Risk is the most important part of all insurance policies. Calculating the cost of insurance policies is about defining the chance, severity, and number of risks that the insurer will pay for in case the worst happens.

There are as many different types of risk as there are risky events in the world, but insurers tend to place them into six specific categories. Most forms of risk fit in more than one category.

 

Pure Risk

The most popular type of risk to insure, pure risk defines a specific type of event with a known, negative outcome.

Most insurance coverage you are familiar with, such as fires, theft, car accidents and similar, easily measurable events are seen as pure risks.

 

Speculative Risks

The opposite of pure risk, a speculative risk is a somewhat unpredictable outcome, such as investing in a stock that loses money for you rather than increasing it.

The difference between a pure risk and a speculative risk is that speculative risks can be either positive or negative and as a result are often willingly entered into because of this, whilst a pure risk only has negative outcomes.

Because of this, speculative risks are rarely covered by insurance in the same way insurers would not cover a loss caused by gambling.

 

Financial Risk

Insurable risks are almost always quantifiable and are therefore financial risks. There is a value to the subject that is insured and so if a negative event happens an appropriate amount of compensation can be provided.
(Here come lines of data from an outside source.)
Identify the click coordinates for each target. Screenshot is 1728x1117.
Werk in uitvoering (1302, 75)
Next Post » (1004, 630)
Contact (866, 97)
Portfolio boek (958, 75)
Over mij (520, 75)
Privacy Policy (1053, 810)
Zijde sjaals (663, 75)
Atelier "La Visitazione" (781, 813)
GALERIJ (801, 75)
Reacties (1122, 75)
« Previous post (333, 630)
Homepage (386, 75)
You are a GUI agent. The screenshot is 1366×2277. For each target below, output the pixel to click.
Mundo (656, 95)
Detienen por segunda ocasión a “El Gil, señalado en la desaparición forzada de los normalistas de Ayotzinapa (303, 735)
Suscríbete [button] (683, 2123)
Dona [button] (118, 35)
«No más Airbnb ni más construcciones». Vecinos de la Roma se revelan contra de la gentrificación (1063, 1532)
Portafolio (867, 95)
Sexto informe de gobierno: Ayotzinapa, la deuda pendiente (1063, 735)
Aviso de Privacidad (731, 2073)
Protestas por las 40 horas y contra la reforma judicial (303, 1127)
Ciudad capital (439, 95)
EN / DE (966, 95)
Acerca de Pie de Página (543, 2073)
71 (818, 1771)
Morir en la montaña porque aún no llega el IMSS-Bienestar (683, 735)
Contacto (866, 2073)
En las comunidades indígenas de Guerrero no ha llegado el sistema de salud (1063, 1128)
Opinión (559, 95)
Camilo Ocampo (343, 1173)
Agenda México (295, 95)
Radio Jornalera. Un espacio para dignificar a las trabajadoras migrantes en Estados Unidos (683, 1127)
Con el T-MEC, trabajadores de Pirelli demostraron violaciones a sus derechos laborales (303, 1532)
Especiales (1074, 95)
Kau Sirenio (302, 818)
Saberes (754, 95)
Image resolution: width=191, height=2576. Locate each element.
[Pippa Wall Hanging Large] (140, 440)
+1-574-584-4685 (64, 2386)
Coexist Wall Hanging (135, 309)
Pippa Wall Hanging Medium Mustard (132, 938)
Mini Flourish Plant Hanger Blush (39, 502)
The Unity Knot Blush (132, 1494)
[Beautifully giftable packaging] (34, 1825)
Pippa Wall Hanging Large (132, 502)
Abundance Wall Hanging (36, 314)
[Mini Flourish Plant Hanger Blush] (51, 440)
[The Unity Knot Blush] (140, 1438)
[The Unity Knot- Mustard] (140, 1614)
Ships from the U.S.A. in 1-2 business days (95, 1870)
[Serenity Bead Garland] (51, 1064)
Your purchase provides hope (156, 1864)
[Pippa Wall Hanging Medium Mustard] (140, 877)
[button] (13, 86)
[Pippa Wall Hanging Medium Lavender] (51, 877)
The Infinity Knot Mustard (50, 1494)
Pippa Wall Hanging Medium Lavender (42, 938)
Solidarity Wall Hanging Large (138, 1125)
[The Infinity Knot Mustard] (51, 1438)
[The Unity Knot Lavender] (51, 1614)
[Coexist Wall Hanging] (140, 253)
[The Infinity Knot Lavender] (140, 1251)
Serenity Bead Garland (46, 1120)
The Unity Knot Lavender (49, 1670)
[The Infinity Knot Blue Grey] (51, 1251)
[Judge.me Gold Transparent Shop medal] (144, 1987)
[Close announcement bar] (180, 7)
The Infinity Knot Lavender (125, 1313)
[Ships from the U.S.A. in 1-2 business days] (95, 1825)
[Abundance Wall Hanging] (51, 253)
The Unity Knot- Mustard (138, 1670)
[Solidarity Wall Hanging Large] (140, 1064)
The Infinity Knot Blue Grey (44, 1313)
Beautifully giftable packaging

This can most obviously be seen in contents insurance or commercial building insurance where a specific value can be placed on the property or items insured and the cost of replacing them.

 

Non-Financial Risk

By contrast, a non-financial risk is where it is difficult to assign a monetary value to a risk that has been made, such as making a poor choice or disliking its outcome.

In the past, these were less insurable, but an increasing number of insurers can attempt to cover operational risks and risks to reputation.

 

Fundamental Risk

Otherwise known as a natural risk, these are risks that are beyond the scope of human control. These include natural disasters such as floods and are highly desired insurance options.

 

Particular Risk

The most popularly insured type of risk, particular risks are risks that occur as a result of other people, such as burglary, deliberate injury or loss of shipments caused by human error.